Three more enjoyable ways to open packaging
Since the comments on the Experience Hooks post were on unboxing, I thought I’d post about my current favourite packaging.
The following video shows a CD case then a cigarette packet, both opening in an unusual way. You also get to see my neck, and my Norwegian fishing jumper.
The CD, Peeping Tom (collaborations with Mike Patton), is just very cool. The action is unexpected, and the way the keyhole image changes is engaging. It’s the kind of thing you show your friends.
I’m more enamoured with the Benson & Hedges Silver Slide special edition pack. (I don’t smoke–I found this, empty, on a table in a pub.)

The pack understands that a large component of smoking cigarettes is gifting them to other people. There’s a lot of reciprocity wrapped up in that act: It can be used to develop an aura of generosity, or cashed-in immediately to get a hard-won conversation. See also: Teens and text messages in Alex Taylor’s paper The gift of the gab [PDF].
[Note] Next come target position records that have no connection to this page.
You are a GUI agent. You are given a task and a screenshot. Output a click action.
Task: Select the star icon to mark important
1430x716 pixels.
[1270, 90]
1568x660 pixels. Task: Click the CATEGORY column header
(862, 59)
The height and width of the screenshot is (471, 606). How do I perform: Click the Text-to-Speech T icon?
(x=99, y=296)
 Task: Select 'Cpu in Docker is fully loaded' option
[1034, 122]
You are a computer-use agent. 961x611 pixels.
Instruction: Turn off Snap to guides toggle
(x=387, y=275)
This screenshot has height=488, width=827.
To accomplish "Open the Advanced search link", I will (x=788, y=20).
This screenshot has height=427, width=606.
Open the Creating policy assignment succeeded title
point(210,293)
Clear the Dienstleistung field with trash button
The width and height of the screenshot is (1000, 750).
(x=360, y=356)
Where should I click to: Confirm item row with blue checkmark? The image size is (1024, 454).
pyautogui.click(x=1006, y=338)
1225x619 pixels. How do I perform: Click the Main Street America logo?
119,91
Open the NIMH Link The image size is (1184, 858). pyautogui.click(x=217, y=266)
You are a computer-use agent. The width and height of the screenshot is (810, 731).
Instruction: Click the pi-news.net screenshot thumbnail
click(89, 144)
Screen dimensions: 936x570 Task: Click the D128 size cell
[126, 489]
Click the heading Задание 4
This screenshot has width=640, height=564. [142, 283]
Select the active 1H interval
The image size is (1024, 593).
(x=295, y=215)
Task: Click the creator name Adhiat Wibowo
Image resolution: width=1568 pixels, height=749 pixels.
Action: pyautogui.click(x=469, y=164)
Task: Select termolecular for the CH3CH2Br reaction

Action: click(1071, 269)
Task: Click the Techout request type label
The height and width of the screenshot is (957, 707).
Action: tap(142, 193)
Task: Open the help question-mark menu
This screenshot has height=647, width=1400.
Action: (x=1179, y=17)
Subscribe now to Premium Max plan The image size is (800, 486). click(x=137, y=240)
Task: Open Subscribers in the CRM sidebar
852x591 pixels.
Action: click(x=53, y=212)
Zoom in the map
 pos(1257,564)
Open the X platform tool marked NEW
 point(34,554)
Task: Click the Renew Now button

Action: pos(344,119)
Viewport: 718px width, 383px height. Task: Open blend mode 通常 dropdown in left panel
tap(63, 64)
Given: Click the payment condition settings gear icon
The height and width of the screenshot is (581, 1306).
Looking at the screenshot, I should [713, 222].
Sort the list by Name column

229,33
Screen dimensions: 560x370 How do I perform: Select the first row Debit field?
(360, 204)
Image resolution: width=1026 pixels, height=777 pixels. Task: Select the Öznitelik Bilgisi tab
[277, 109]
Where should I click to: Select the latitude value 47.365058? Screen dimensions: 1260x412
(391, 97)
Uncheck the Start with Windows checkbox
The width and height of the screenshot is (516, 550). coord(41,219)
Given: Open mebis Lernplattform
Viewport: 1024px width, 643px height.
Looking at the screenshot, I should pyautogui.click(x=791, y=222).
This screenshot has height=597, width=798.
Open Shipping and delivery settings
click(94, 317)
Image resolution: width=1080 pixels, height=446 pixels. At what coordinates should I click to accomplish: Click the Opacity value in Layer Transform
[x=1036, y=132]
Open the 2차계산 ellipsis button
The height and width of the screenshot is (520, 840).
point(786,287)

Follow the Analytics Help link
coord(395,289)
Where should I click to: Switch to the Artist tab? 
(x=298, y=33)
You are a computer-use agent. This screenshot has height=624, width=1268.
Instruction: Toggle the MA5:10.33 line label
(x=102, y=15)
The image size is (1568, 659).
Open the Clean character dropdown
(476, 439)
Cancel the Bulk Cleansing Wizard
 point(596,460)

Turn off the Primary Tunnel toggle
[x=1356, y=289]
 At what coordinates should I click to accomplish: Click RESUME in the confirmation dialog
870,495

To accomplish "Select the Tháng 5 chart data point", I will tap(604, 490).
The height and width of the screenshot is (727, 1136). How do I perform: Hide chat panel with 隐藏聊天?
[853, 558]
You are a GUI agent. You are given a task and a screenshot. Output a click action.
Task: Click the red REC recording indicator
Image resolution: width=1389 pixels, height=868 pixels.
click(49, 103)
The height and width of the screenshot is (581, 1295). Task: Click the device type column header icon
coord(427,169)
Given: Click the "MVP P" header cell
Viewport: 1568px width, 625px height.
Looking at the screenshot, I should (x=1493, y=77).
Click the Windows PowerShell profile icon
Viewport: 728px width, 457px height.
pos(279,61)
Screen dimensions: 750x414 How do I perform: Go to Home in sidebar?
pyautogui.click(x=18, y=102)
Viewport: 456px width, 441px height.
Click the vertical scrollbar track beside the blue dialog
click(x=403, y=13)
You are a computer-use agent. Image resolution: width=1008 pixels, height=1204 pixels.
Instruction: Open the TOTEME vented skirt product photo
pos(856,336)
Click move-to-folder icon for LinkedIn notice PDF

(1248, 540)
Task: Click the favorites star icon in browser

Silver Slide develops a story around that potent experience hook. Offering the cigarette, overlooked usually but now prominent because of novelty, becomes part of the experience. Really, you don’t need any remaining cigarettes.
My favourite touch: When you slide open the pack, there’s a space to write messages on the inner draw. That’s exactly what social smoking, especially with strangers, is about.

Taking something much more everyday, I’m also a fan of the squeezable Heinz Ketchup bottle (scroll down) launched a few years ago. Once upon a time, the ketchup bottle was a vehicle for carrying the product–that is, the sauce. Although the glass bottle was used in adverts as a feature, it was pretty tedious to use. The sauce came out slowly, and the rim of the bottle would get grubby. It was hard to clean. The move to a squeezy bottle recognised that the experience of consuming the ketchup was part of the product itself.
The squeezy bottle allows for quick and accurate application of sauce, and - the best feature - the bottle-top has no rim. It has a large, flat top, slightly curved. It’s extremely easy to clean, with a fluid wipe-round action. Because it’s easy, it’s done more often, and my overall experience of living with ketchup has become considerably less grubby. I’m sure grubbiness wasn’t something with which Heinz wanted to be associated.
A previously unpleasant uncatered-for activity intrinsic to the delivery of ketchup has become part of the design. Who knows whether ease-of-cleaning was a factor in the squeezy bottle shift… I’d like to think it was.